Tableau 1. Propension (paramètres ß) à ne pas avoir réalisé son projet de fécondité pour les personnes qui souhaitaient un enfant dans les trois ans (modèle logit généralisé)

Champ : personnes ayant en 2005 l’intention d’avoir un enfant dans les trois ans (oui et oui probablement). Lecture (exemple colonne a) : un paramètre ß positif (resp. négatif) et statistiquement significatif indique que l’on est en présence d’un facteur qui augmente (resp. diminue) la probabilité de ne pas avoir eu d’enfant entre 2005 et 2011 plutôt que d’en avoir eu un entre 2005 et 2008 (référence), toutes choses égales par ailleurs.

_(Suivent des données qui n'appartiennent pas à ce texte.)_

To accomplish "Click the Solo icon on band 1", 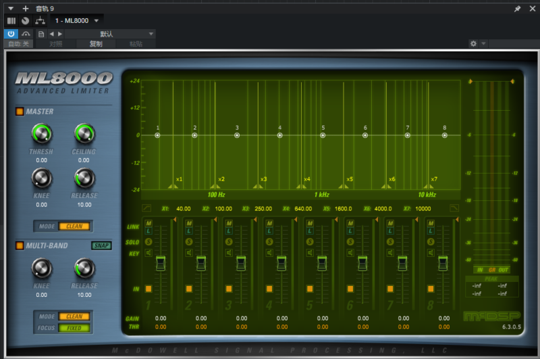I will (149, 242).
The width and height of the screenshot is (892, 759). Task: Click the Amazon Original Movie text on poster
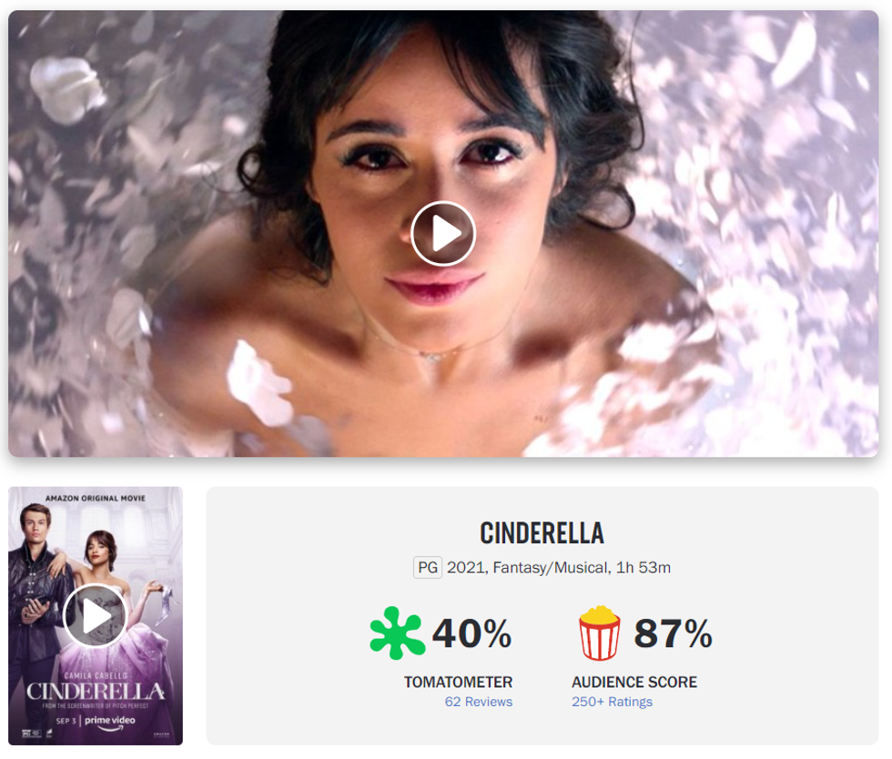point(96,498)
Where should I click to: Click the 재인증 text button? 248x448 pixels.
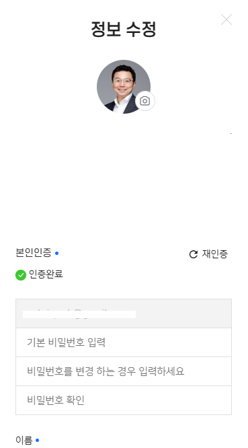215,254
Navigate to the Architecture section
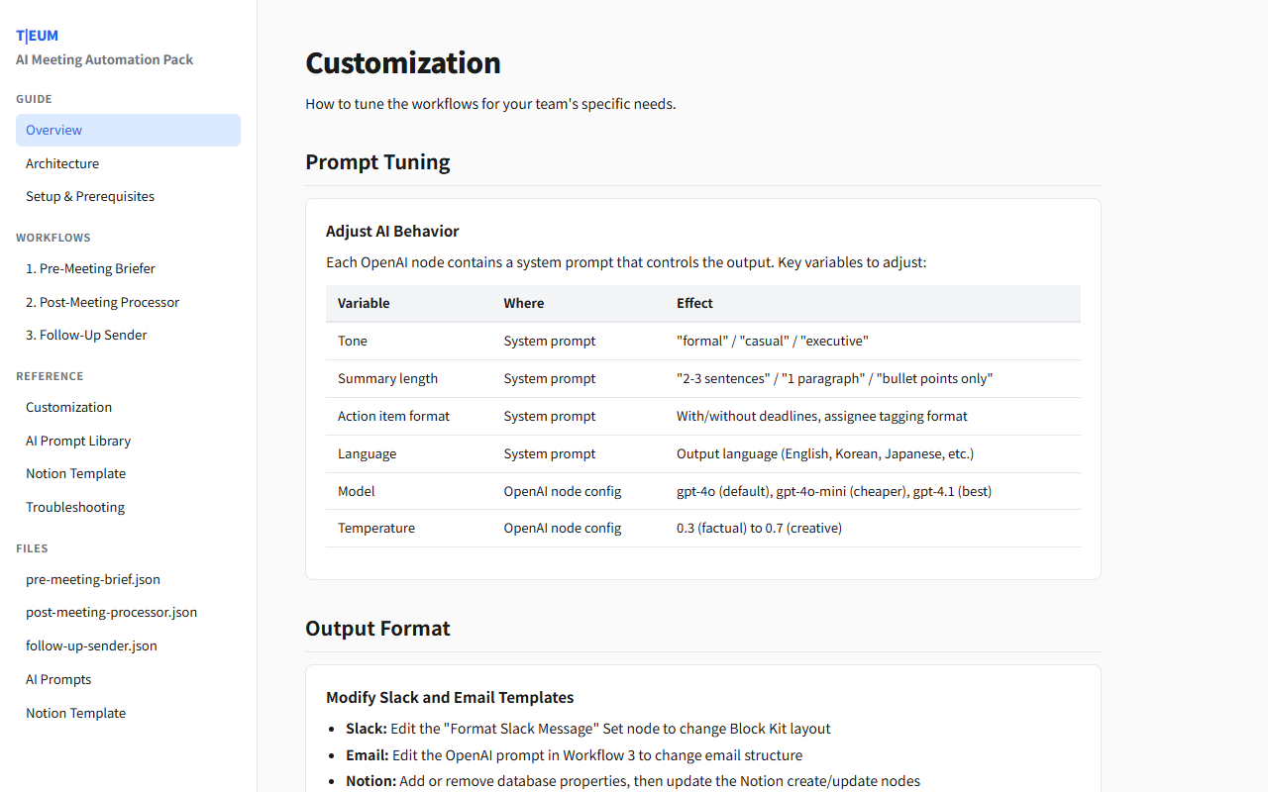Image resolution: width=1268 pixels, height=792 pixels. tap(62, 163)
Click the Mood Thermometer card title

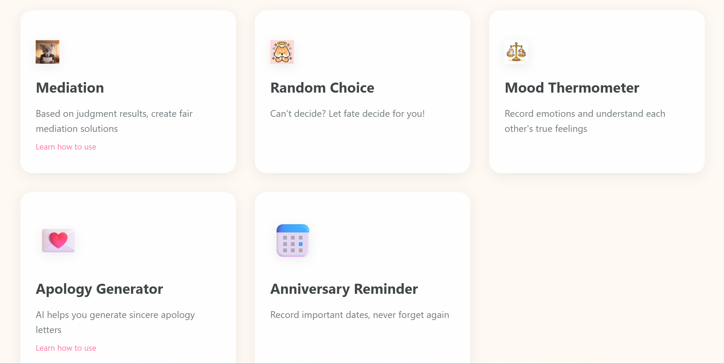pyautogui.click(x=572, y=88)
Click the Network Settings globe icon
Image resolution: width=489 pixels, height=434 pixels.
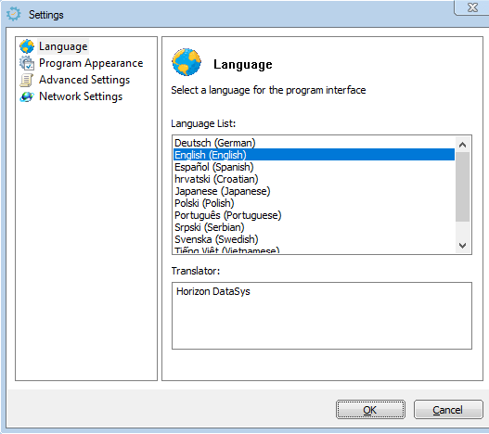click(x=27, y=96)
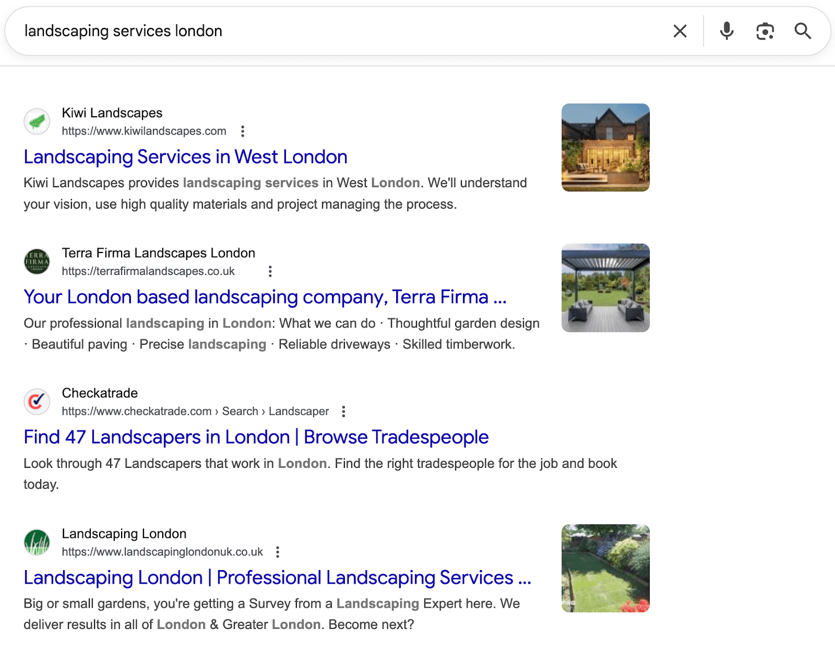Click the magnifying glass search icon
835x653 pixels.
click(803, 31)
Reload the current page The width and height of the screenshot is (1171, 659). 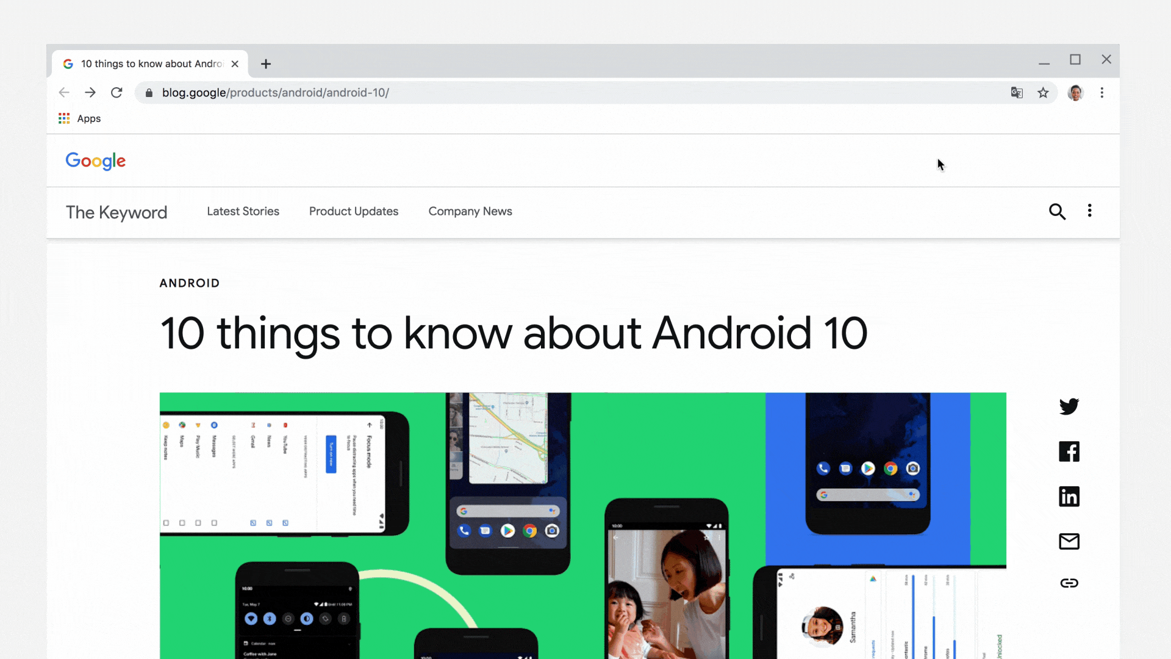point(116,93)
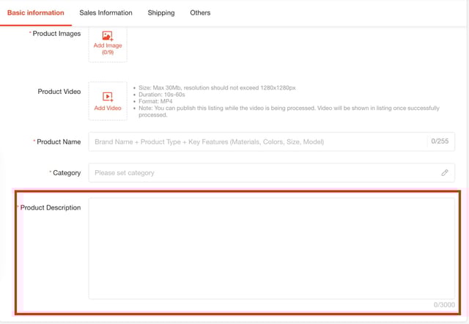The image size is (469, 324).
Task: Switch to the Basic information tab
Action: [35, 12]
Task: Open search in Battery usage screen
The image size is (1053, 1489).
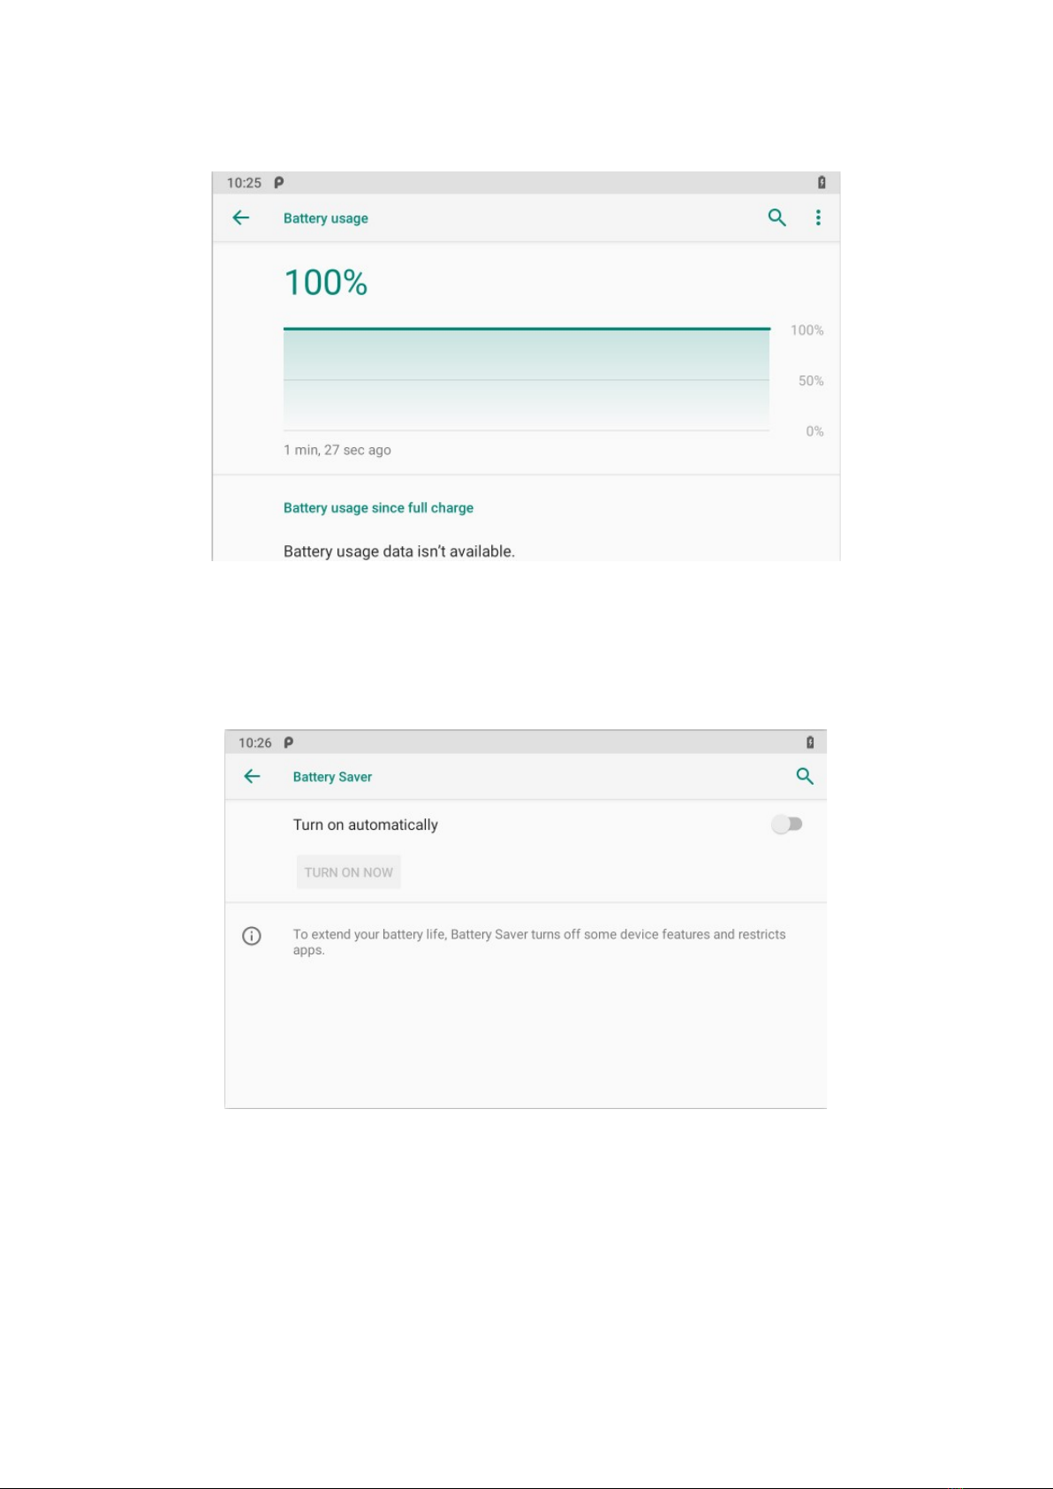Action: point(777,217)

Plus la valeur de ce paramètre s’éloigne de 0 et plus l’impact de ce facteur est important. Légende : Réf. = situation de référence ; ★★★ = significatif à 1 % ; ★★ = à 5 % ; ★ = à 10 % ; sans ★ = non significatif.
23Source : Érfi-GGS123, Ined-Insee, 2005-2008-2011.Par rapport au fait d’avoir conçu un enfant dans les trois ans, les caractéristiques des personnes ayant ajourné leur projet (tableau 1, modèle b) diffèrent sensiblement de celles n’ayant pas du tout eu d’enfant sur la période (tableau 1, modèle a). En premier lieu, la probabilité de ne pas avoir eu d’enfant entre 2005 et 2011 augmente sensiblement avec l’avancée en âge, peut-être en partie à cause de la baisse de la fertilité avec l’âge, de même qu’avec le nombre d’enfants déjà eus (moins de chances d’avoir eu un enfant pour les parents en ayant déjà au moins deux), toutes choses égales par ailleurs. Les personnes les moins diplômées ont également une probabilité accrue de ne pas avoir d’enfant sur la période, confirmant une moindre anticipation de leurs propres comportements, déjà relevée dans l’enquête Intentions de fécondité 1998-2003 (Toulemon et Testa, 2005). Par rapport aux personnes en couple avec le même partenaire en 2005 et en 2008, celles s’étant séparées dans l’intervalle et, plus encore, celles qui n’étaient pas en couple en 2005 ni en 2008 ont davantage de risques de ne pas avoir eu d’enfant. En revanche, toutes choses égales par ailleurs, la modélisation confirme l’absence d’effet du statut matrimonial déjà relevé en figure 3. Enfin, l’origine géographique joue un rôle sur la propension à ne pas réaliser son projet de fécondité. Les immigrés se distinguent ainsi par une probabilité plus faible de ne pas avoir eu d’enfant sur la période.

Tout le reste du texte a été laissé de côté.